Hosana Celeste, 48, está passando por essa experiência. A pesquisadora e professora universitária começou a correr quando perdeu a irmã como forma de aliviar o luto. No ano passado, ela decidiu que iria intensificar os exercícios e aliar a viagens. "Eu quis correr em lugares inusitados, pelo mundo. Fui para Cuba, Amazônia, Espanha e Escócia", conta ela. 

Celeste tinha dinheiro guardado e fez um planejamento para estar em todos esses lugares. "É preciso ter o pé no chão. Fui a países onde conseguia trabalho por um período e onde tinha amigos que pudessem me receber. Com tudo isso, a viagem já fica 50% mais barata." A pesquisadora conseguiu evoluir e já corre 7 km. "Conheci um grupo de maratonistas e a minha meta é chegar ao preparo deles", conta ela.
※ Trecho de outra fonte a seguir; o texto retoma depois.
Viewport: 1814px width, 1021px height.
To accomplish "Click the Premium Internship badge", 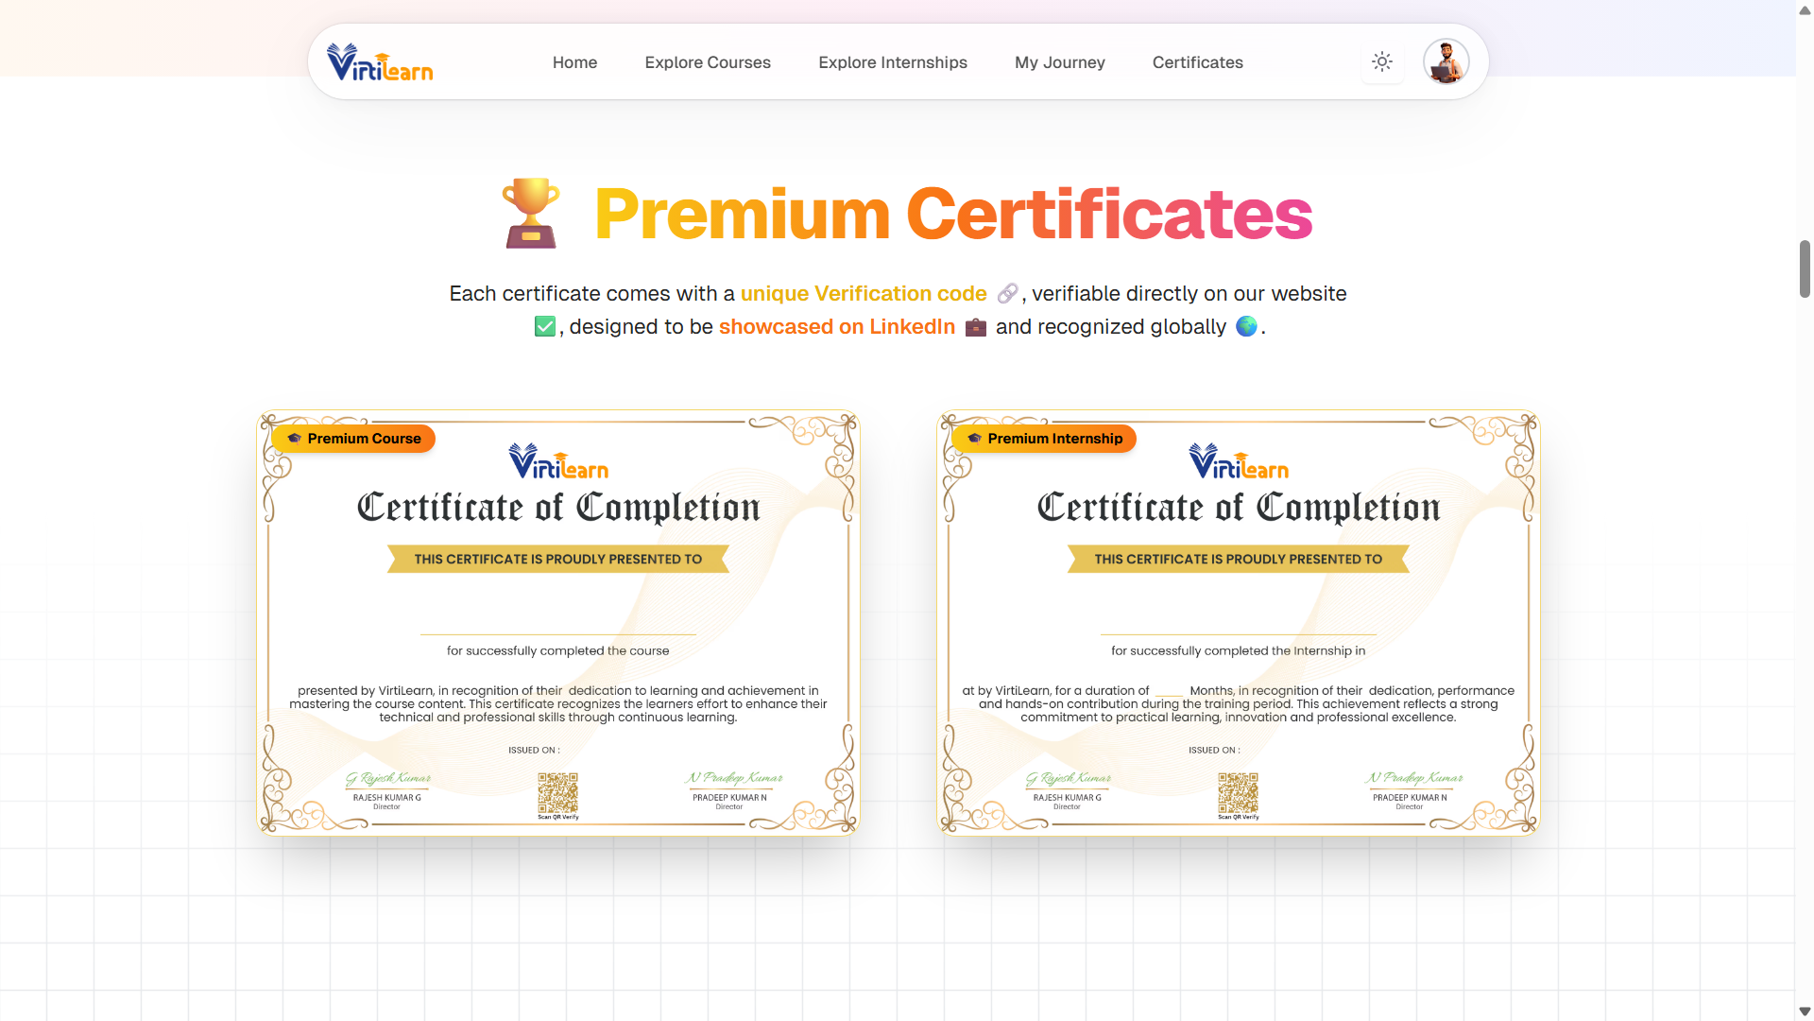I will click(1044, 439).
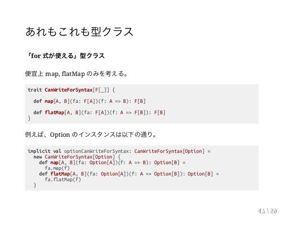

Para este ano, Hosana já começou vencendo. "Meus amigos disseram para eu desistir de trabalhar com pesquisa no Brasil. Sou insistente e mesmo com todos os cortes no setor, eu consegui colocação em duas instituições", conta Celeste. Como um dos trabalhos é no Rio Grande do Sul, ela já planeja fazer viagens e mais corridas ao redor do estado.